Brown is the author of Slick Willie: Why America Cannot Trust Bill Clinton, published in 1992. Brown often claims publicly that the book reached "best-selling" status and sold 200,000 copies, but the New York Times determined that the sales figures were only 50,000. Brown co-authored Prince Albert: The Life and Lies of Al Gore, a book about Al Gore's environmental work, with David Bossie. Brown also authored Say the Right Thing, a collection of conservative sayings.

Brown has written extensively for many publications including the San Francisco Chronicle, the Washington Times, National Review, and Human Events. As a commentator, he has appeared on numerous network and cable TV shows including: CNN's Crossfire, the CBS Evening News, ABC's Primetime, NBC's Today show, FOX News, MSNBC and more. From 1995 until 2000 he hosted his own talk radio show on Seattle's KVI 570 AM.

== Real estate investor and financial consultant ==
Floyd Brown from 2005 until 2008 was a paid consultant for The Oxford Club, a "membership only" organization that reports it has a membership of 65,000 in "over" 110 countries. The mission of the organization is to assist members to "create a financial legacy for their families that is shielded from excessive taxation, seizure, fraud, and inflation." The Oxford Club sponsors conferences and travel for investors, and is based in Baltimore, Maryland. It touts its "special alerts" to prompt members to pick certain stocks to buy, and to consult its "Investment University" series for advice from Brown and other consultants, to learn "what universities cannot teach you." The Oxford club compares its exclusivity with that of Skull and Bones at Yale, and charges an annual membership fee of $79.00. In return, members are promised "insider information." In promotional materials, The Oxford Club lists its accomplishments as helping various members to earn 234% return on investment in a Chinese metal producer, 171% per cent on a commercial property trust, 107% on "the soon-to-be-leader in Chinese life insurance", and 394% on a major pharmaceutical research firm.

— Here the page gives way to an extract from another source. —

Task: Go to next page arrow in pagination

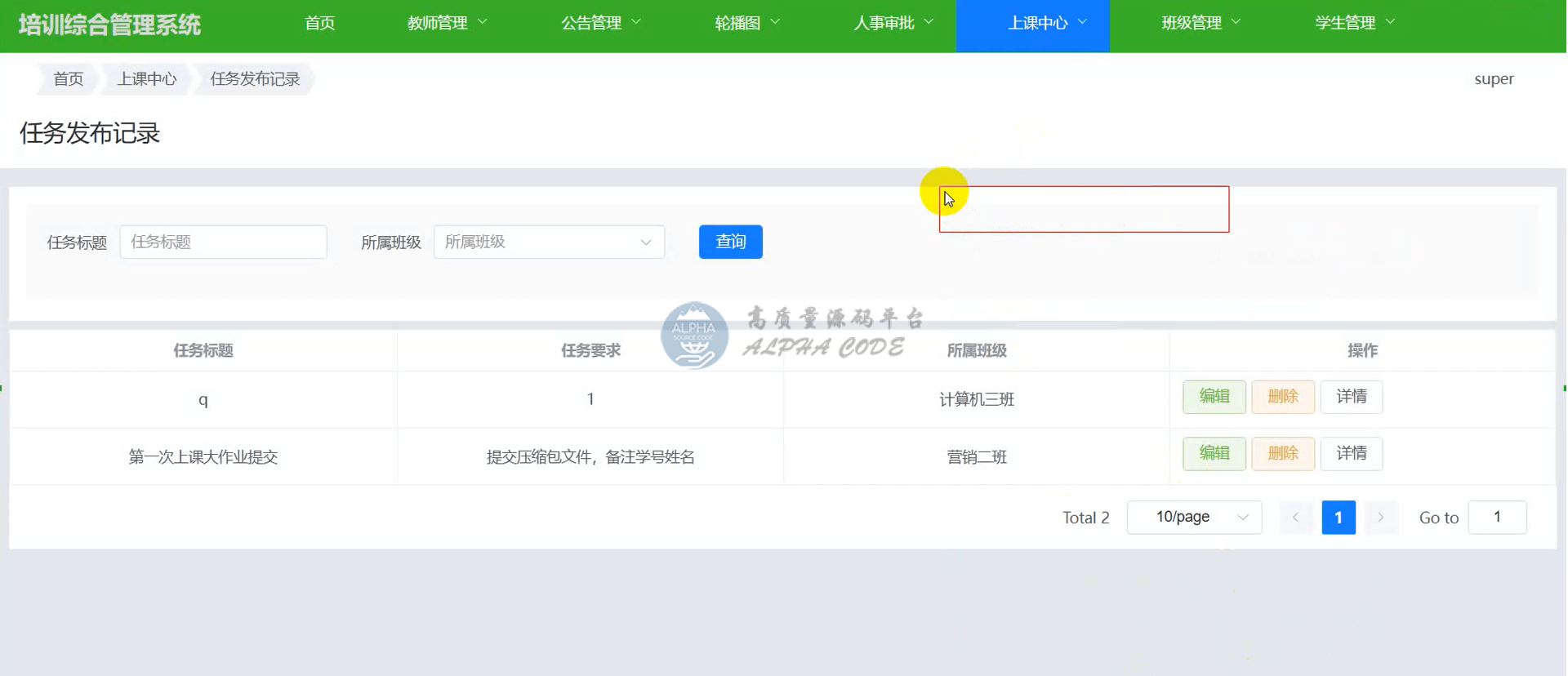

On April 1, 2008, Brown appeared on Fox News Channel's Neil Cavuto business program, described only as "real estate investor," in a segment titled "New Foreclosure Bailout: Do Homeowners Really Need it?" and stated, "We agree in the fact that the government made this mess. They clearly helped foster it. I think Alan Greenspan kept rates too low after the 2001 recession and that caused way too much liquidity to flow into the markets..."

In May 2008, Brown recommended investment in Dodge & Cox, a mutual fund that had recently offered a rare opening to new investors. Dodge and Cox held shares in AIG, among others.